(Stored records)
┄┄┄┄┄┄┄┄┄┄┄┄┄┄┄┄┄┄┄┄

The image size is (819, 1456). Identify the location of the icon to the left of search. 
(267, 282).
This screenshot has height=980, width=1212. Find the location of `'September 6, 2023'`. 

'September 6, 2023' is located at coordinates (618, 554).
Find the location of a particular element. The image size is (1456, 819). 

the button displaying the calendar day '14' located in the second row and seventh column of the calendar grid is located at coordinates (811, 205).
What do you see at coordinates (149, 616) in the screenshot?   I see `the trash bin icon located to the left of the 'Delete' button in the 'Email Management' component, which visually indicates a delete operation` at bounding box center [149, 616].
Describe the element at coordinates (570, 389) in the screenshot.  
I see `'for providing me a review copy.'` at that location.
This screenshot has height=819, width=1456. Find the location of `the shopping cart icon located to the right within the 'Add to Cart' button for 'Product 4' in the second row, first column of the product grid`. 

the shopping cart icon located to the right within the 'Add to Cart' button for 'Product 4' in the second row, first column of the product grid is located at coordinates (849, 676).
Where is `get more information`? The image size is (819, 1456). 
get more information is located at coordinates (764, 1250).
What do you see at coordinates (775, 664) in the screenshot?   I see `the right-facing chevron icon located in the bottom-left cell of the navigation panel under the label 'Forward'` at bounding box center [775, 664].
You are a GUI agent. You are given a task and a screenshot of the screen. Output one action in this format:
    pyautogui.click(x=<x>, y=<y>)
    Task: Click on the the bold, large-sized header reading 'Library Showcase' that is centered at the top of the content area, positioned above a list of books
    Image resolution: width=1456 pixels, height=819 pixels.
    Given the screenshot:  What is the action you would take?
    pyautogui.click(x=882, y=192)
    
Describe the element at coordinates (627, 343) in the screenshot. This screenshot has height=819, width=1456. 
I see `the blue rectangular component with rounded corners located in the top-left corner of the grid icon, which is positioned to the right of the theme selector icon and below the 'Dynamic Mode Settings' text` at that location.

┄┄┄┄┄┄┄┄┄┄┄┄┄┄┄┄┄┄┄┄

→ Written exercise: Rewrite all of the items above, changing every occurrence of "Find the location of" to "Locate" and keeping all other text the same.

→ Result for this task:
The image size is (819, 1456). Identify the location of the icon to the left of search. 
(267, 282).
This screenshot has height=980, width=1212. Locate `'September 6, 2023'`. 

'September 6, 2023' is located at coordinates (618, 554).
Locate a particular element. The image size is (1456, 819). 

the button displaying the calendar day '14' located in the second row and seventh column of the calendar grid is located at coordinates (811, 205).
What do you see at coordinates (149, 616) in the screenshot?   I see `the trash bin icon located to the left of the 'Delete' button in the 'Email Management' component, which visually indicates a delete operation` at bounding box center [149, 616].
Describe the element at coordinates (570, 389) in the screenshot.  
I see `'for providing me a review copy.'` at that location.
This screenshot has height=819, width=1456. Locate `the shopping cart icon located to the right within the 'Add to Cart' button for 'Product 4' in the second row, first column of the product grid`. 

the shopping cart icon located to the right within the 'Add to Cart' button for 'Product 4' in the second row, first column of the product grid is located at coordinates (849, 676).
Where is `get more information`? The image size is (819, 1456). 
get more information is located at coordinates (764, 1250).
What do you see at coordinates (775, 664) in the screenshot?   I see `the right-facing chevron icon located in the bottom-left cell of the navigation panel under the label 'Forward'` at bounding box center [775, 664].
You are a GUI agent. You are given a task and a screenshot of the screen. Output one action in this format:
    pyautogui.click(x=<x>, y=<y>)
    Task: Click on the the bold, large-sized header reading 'Library Showcase' that is centered at the top of the content area, positioned above a list of books
    Image resolution: width=1456 pixels, height=819 pixels.
    Given the screenshot:  What is the action you would take?
    pyautogui.click(x=882, y=192)
    
Describe the element at coordinates (627, 343) in the screenshot. This screenshot has height=819, width=1456. 
I see `the blue rectangular component with rounded corners located in the top-left corner of the grid icon, which is positioned to the right of the theme selector icon and below the 'Dynamic Mode Settings' text` at that location.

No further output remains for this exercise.